— start of Source material —
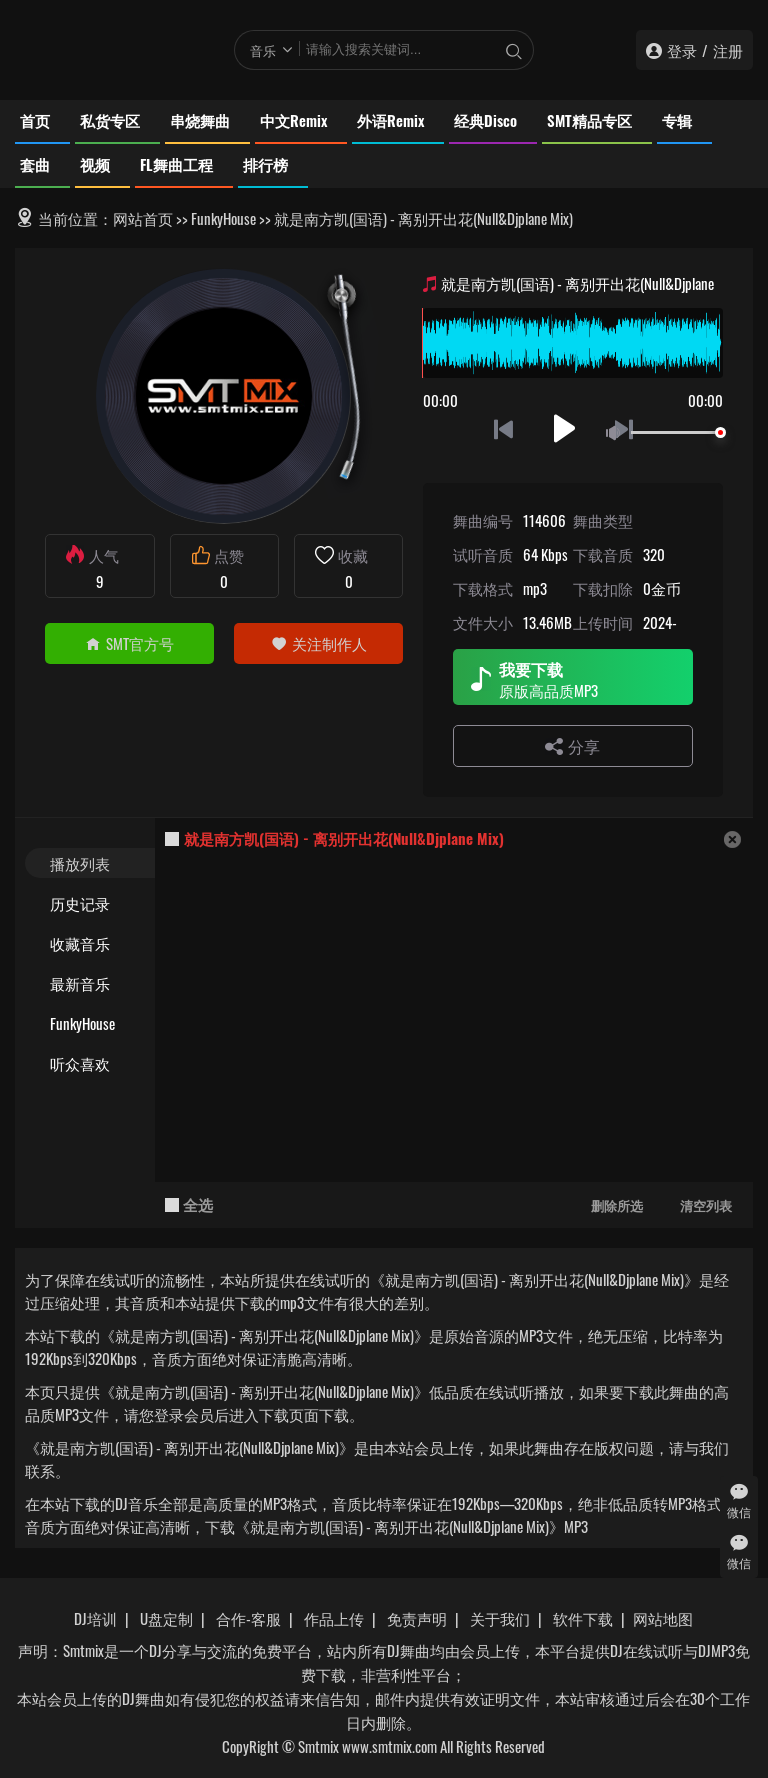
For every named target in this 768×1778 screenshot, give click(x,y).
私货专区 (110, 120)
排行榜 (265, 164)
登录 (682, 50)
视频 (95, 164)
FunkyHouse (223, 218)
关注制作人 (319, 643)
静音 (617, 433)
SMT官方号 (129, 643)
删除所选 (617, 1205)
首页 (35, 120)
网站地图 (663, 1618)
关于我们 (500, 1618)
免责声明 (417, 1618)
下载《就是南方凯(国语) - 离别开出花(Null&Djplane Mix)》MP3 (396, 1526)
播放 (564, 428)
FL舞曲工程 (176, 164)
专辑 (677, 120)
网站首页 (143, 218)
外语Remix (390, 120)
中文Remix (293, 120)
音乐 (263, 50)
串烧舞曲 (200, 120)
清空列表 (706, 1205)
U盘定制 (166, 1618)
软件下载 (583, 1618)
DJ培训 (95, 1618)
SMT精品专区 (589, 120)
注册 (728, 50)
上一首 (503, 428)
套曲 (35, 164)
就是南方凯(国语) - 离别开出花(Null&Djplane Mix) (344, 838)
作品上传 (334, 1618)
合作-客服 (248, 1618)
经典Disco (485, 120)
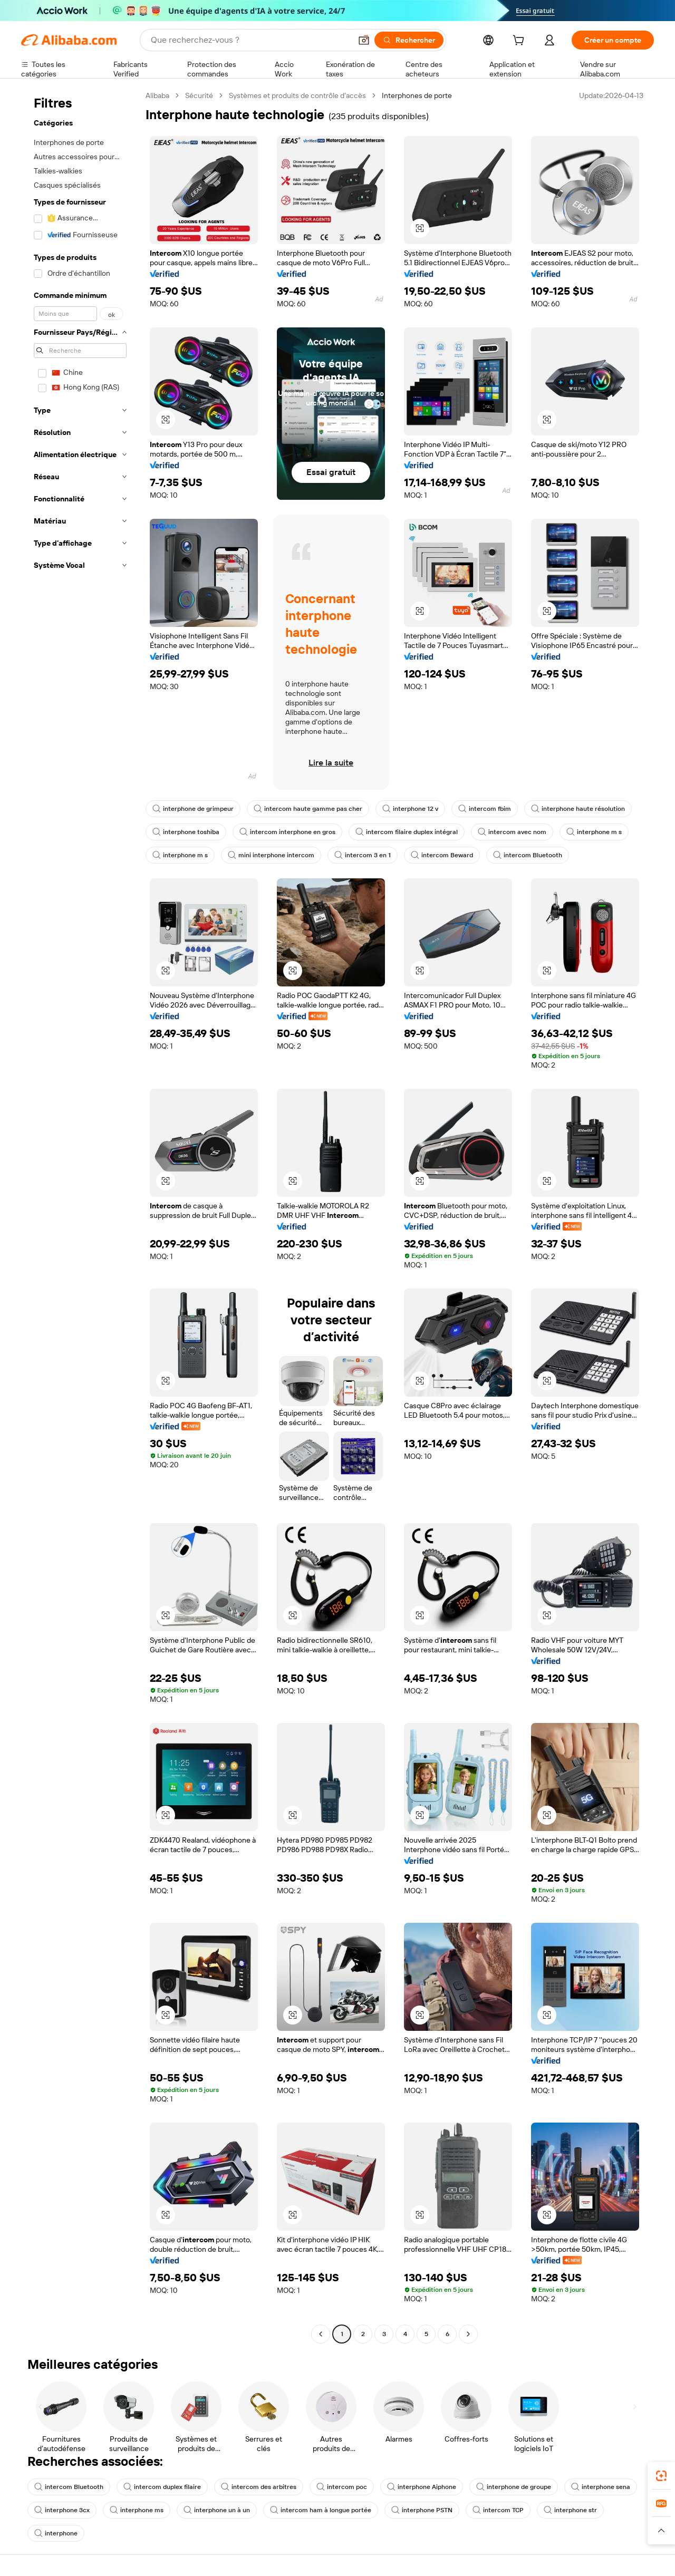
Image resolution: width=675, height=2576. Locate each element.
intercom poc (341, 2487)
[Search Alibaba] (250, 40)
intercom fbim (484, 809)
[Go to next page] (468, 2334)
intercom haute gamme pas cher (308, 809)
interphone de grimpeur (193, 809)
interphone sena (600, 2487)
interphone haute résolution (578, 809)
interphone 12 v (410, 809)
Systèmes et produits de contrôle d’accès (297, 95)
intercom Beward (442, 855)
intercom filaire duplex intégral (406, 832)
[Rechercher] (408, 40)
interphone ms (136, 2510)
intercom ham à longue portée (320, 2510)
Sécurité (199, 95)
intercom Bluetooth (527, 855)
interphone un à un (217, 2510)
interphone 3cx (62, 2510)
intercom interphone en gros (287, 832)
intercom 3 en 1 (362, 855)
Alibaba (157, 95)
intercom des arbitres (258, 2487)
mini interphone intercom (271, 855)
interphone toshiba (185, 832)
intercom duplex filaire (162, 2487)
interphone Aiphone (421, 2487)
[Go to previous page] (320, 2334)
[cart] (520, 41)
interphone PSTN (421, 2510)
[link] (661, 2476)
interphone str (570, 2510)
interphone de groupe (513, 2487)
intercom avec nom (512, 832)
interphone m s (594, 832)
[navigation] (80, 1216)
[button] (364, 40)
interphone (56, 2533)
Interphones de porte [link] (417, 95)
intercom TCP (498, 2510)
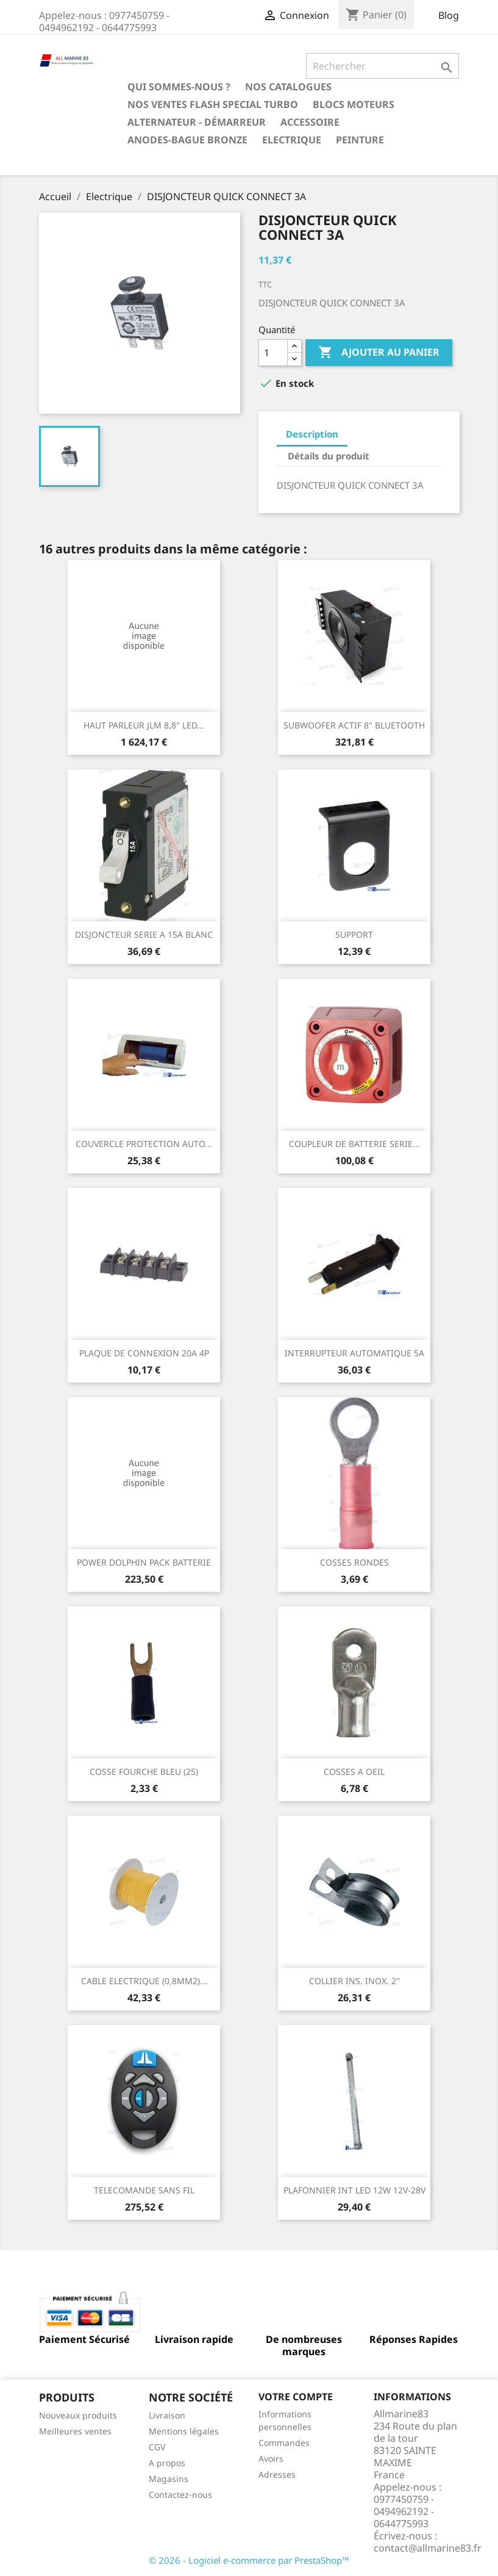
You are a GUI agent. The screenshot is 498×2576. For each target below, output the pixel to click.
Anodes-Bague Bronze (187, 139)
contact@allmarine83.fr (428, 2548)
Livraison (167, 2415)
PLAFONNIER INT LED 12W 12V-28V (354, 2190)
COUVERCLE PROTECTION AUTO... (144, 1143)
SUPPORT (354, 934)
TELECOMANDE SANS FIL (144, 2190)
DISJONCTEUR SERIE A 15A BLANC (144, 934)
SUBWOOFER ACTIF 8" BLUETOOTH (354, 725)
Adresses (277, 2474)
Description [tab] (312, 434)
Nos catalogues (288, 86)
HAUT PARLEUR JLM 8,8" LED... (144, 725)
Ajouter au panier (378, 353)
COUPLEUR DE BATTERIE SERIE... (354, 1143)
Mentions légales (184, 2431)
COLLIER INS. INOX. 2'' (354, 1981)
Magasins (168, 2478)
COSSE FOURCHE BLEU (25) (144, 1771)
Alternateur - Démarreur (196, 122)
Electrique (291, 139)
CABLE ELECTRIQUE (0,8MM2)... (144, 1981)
— end of Source material —
## [Exercise]
Rescale the records from their start through the line containing "外语Remix (390, 120)", both ends included: give every line again, request included, with each coordinate in the answers multiplied by 0.75 and rounded to a whole number, halves rounding up. Leave the pictures out.

## [Solved exercise]
For every named target in this 768×1778 screenshot, give click(x,y).
私货专区 (83, 90)
排行榜 (199, 123)
登录 (512, 38)
视频 (71, 123)
FunkyHouse (167, 164)
关注制作人 (239, 482)
静音 (463, 325)
SMT官方号 (97, 482)
删除所选 (463, 904)
首页 (26, 90)
网站地图 (497, 1214)
关于我们 (375, 1214)
免责声明 (313, 1214)
下载《就是南方凯(国语) - 离别开出花(Null&Djplane Mix)》MP3 (297, 1145)
播放 (423, 321)
FL舞曲工程 (132, 123)
专辑 (508, 90)
网站首页 (107, 164)
外语Remix (293, 90)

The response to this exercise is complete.